=== INSTRUCTIONS TO FOLLOW ===
Reproduce the items below verbatim, from the start through the line containing "The height and width of the screenshot is (571, 597).", inclusive. Omit the pictures from your output.

=== AVAILABLE DATA ===
■ ■ ■ ■ ■ ■ ■

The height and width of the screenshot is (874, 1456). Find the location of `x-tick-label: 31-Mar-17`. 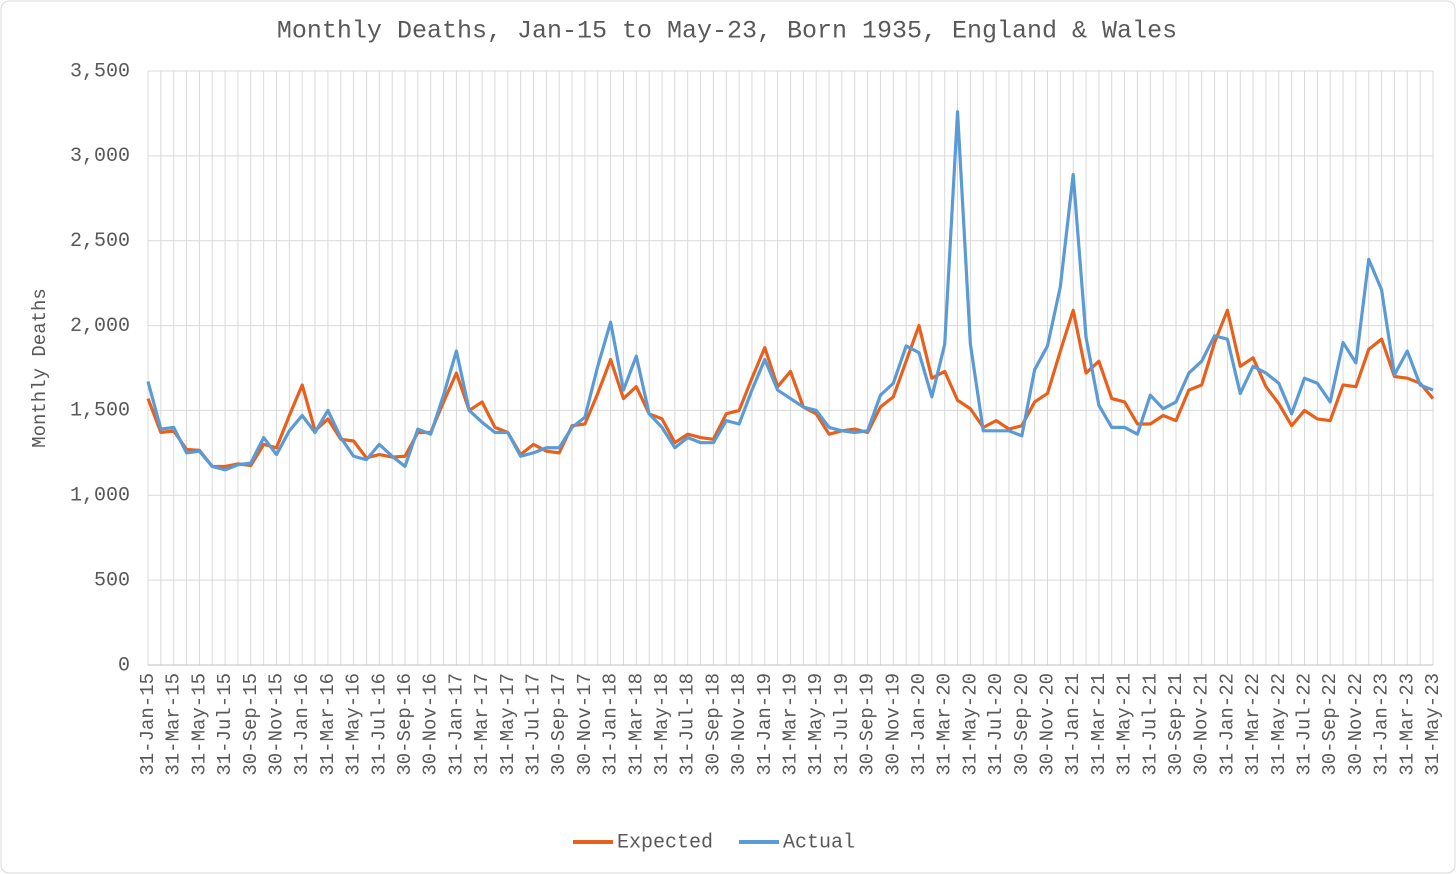

x-tick-label: 31-Mar-17 is located at coordinates (482, 724).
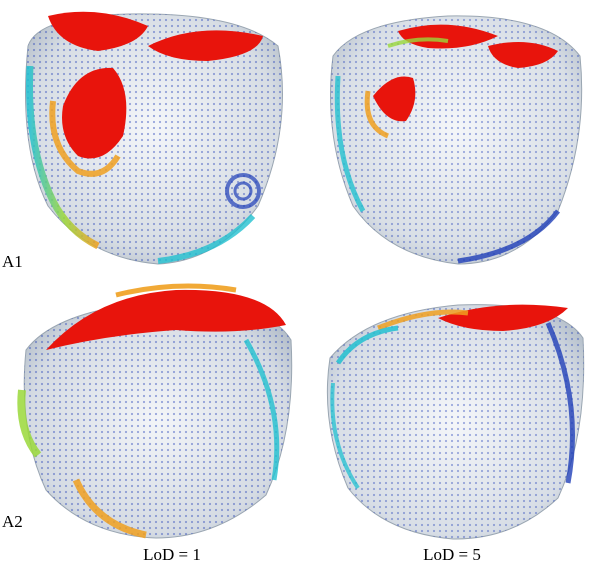 The height and width of the screenshot is (571, 597). I want to click on row-label-a1: A1, so click(12, 262).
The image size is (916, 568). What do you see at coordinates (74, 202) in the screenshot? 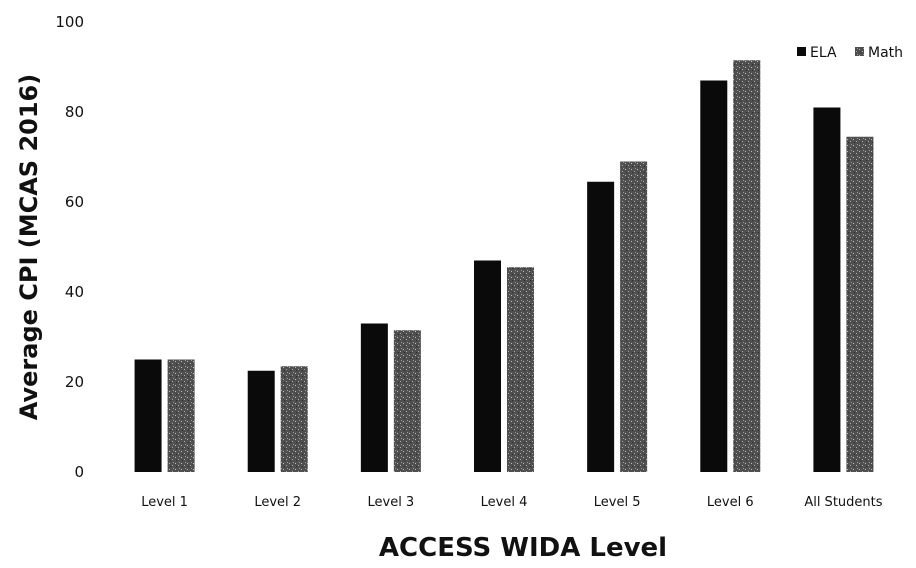
I see `y-tick-label: 60` at bounding box center [74, 202].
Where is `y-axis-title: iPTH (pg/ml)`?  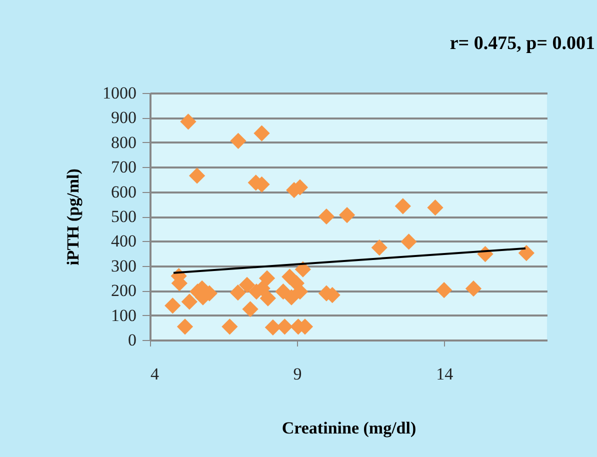 y-axis-title: iPTH (pg/ml) is located at coordinates (73, 217).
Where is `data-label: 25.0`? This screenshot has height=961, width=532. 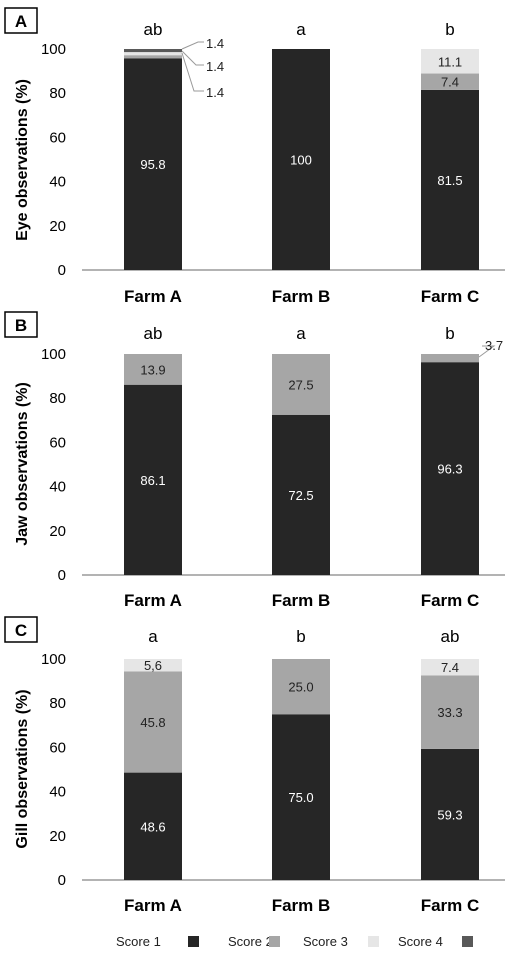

■ ■ ■ ■ ■ ■ ■

=== PROBLEM SOLUTION ===
The height and width of the screenshot is (874, 1456). Find the location of `x-tick-label: 31-Mar-17`. 

x-tick-label: 31-Mar-17 is located at coordinates (482, 724).
 The height and width of the screenshot is (571, 597). I want to click on row-label-a1: A1, so click(12, 262).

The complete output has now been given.